_The task_
In the material below, find the line containing "Corporate Profile (89, 103)" and the line containing "History (68, 126)", then reproduce exactly both of them and every line between, and nothing else.

_Extracted information_
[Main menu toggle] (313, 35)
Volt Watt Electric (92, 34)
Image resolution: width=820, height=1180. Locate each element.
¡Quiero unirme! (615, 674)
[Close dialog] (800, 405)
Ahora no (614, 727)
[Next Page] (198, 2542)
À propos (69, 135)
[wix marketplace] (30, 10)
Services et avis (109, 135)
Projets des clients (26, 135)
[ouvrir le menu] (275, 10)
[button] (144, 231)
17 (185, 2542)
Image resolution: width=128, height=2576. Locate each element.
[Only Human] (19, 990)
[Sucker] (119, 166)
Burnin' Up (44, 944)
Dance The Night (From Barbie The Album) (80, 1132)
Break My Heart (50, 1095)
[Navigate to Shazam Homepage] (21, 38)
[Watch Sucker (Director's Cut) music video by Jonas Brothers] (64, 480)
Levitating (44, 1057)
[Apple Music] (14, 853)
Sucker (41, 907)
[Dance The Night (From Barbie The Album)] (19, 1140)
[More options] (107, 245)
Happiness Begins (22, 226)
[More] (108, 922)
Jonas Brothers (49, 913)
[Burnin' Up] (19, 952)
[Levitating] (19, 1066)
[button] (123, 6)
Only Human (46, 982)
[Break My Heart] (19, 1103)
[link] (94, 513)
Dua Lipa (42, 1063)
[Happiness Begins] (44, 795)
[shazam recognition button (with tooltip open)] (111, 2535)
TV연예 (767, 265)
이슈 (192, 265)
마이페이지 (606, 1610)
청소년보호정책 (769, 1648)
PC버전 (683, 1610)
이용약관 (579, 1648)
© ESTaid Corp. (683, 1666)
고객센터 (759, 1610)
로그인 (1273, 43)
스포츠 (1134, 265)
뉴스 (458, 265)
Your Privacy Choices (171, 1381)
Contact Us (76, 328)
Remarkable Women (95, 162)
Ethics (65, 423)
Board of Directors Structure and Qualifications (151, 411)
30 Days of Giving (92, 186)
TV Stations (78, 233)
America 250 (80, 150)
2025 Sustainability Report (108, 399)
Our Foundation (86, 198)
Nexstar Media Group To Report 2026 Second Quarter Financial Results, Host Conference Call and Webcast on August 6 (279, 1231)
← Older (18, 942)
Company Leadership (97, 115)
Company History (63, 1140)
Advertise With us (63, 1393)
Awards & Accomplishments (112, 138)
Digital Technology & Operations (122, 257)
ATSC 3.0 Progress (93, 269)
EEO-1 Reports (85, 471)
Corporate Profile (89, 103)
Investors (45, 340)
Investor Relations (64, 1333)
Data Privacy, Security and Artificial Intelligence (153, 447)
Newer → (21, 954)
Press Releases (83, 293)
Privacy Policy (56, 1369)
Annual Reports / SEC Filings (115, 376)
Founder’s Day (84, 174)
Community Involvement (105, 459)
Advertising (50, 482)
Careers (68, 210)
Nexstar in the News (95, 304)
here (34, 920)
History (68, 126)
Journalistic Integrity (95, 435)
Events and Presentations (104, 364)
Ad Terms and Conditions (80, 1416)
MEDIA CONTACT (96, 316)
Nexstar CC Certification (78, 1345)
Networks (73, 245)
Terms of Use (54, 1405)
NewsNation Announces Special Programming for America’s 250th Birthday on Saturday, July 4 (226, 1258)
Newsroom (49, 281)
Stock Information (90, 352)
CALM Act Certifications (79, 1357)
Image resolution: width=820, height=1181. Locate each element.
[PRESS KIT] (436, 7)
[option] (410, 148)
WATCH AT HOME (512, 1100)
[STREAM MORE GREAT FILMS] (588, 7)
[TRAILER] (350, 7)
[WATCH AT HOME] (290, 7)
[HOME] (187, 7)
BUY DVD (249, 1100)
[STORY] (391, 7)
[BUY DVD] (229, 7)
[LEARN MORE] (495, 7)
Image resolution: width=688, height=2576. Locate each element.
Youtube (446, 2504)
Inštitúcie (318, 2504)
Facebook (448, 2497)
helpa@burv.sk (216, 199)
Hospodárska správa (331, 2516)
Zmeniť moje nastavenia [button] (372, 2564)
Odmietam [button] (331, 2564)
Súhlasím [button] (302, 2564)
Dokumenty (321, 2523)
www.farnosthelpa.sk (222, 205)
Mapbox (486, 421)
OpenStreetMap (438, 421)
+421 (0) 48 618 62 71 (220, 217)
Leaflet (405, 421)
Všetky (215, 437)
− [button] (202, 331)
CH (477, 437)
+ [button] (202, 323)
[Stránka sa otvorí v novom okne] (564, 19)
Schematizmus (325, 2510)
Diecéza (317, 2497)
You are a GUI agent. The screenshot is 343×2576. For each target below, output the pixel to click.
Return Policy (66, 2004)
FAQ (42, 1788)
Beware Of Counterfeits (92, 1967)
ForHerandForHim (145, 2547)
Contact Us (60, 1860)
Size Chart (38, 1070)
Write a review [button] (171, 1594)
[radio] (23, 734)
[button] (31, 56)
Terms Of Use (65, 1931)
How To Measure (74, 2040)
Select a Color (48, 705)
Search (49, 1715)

_Result of the exercise_
Corporate Profile (89, 103)
Investors (45, 340)
Investor Relations (64, 1333)
Data Privacy, Security and Artificial Intelligence (153, 447)
Newer → (21, 954)
Press Releases (83, 293)
Privacy Policy (56, 1369)
Annual Reports / SEC Filings (115, 376)
Founder’s Day (84, 174)
Community Involvement (105, 459)
Advertising (50, 482)
Careers (68, 210)
Nexstar in the News (95, 304)
here (34, 920)
History (68, 126)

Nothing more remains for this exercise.